O texto também determina que os interessados em implantar projetos de minigeração distribuída devem apresentar garantia de fiel cumprimento em montantes que variam entre 2,5% do valor do investimento (para centrais geradoras com potência instalada superior a 500 kW e inferior a 1.000 kW) ou 5% do valor do investimento (para centrais com potência instalada maior ou igual a 1.000 kW), ficando dispensadas dessa obrigação as centrais de microgeração ou minigeração distribuída enquadradas nas modalidades de geração compartilhada por meio da formação de consórcio ou cooperativa e enquadradas na modalidade de múltiplas unidades consumidoras.
Além disso, os projetos de minigeração distribuída serão considerados projetos de infraestrutura de geração de energia elétrica, que poderão ser beneficiários do Regime Especial de Incentivos para o Desenvolvimento da Infraestrutura (Reidi).
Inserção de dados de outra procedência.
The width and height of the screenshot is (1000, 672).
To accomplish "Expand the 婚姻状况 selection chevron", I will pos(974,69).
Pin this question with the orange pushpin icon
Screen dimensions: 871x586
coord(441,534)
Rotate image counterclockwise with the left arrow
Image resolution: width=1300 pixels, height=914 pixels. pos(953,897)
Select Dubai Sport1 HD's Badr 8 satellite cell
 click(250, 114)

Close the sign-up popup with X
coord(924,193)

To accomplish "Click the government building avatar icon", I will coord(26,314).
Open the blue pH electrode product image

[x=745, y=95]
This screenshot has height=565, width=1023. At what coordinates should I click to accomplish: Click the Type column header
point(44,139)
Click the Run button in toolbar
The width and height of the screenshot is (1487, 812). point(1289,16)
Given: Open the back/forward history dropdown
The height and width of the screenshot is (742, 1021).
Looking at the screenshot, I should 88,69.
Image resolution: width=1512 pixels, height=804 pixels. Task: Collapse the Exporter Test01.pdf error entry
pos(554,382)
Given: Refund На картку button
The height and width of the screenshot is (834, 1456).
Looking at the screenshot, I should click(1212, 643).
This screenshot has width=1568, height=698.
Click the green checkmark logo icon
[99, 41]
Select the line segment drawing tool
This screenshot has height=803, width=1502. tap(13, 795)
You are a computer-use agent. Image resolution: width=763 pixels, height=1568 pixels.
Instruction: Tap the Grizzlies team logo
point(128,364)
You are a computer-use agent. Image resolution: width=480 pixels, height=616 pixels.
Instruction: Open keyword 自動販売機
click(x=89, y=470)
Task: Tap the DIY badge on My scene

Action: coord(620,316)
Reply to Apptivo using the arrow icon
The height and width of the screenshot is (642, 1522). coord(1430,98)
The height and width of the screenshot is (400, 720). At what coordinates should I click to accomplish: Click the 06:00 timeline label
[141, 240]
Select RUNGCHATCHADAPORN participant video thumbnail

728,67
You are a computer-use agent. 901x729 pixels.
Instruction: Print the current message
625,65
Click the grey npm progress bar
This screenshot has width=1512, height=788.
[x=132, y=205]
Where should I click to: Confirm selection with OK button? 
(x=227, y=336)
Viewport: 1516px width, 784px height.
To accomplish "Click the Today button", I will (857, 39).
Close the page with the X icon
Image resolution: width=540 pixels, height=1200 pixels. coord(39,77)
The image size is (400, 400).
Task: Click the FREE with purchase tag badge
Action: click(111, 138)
Também serão enquadrados no rol de projetos que poderão constituir Fundo de Investimento em Participações em Infraestrutura (FIP-IE) e Fundo de Investimento em Participação na Produção Econômica Intensiva em Pesquisa, Desenvolvimento e Inovação (FIP-PD&I), sendo, portanto, considerados projetos prioritários e que proporcionam benefícios ambientais e sociais relevantes ao Brasil.
Especificamente em relação às distribuidoras, os montantes de energia elétrica excedentes das concessionárias ou permissionárias de distribuição de energia elétrica, em função da variação de mercado decorrente da opção dos consumidores pelo regime de microgeração e minigeração distribuída, serão considerados exposição contratual involuntária, reduzindo assim o risco de sobrecarga por sobreposição de energia causada pelos consumidores.
A lei também institui o Programa de Energia Renovável Social, destinado a investimentos na instalação de sistemas fotovoltaicos e outras fontes renováveis, na modalidade local ou remota compartilhada, em benefício dos consumidores da Subclasse Residencial de Baixa Renda, cujos recursos financeiros virão do Programa de Eficiência Energética, de fontes de recurso complementares ou, ainda, da parcela de outras receitas das atividades exercidas pelas distribuidoras de energia elétrica convertidas para a modicidade tarifária.
Mesmo ainda dependendo de deliberação do Senado, a aprovação do texto pela Câmara dos Deputados representa um importante passo na consolidação e modernização da regulação das atividades de geração distribuída no Brasil, inclusive em relação à segurança jurídica. Esses fatores, desde que efetivamente implementados no texto final a ser convertido em lei, podem servir como importante vetor de investimentos no setor e ampliar a participação da fonte solar na matriz energética brasileira.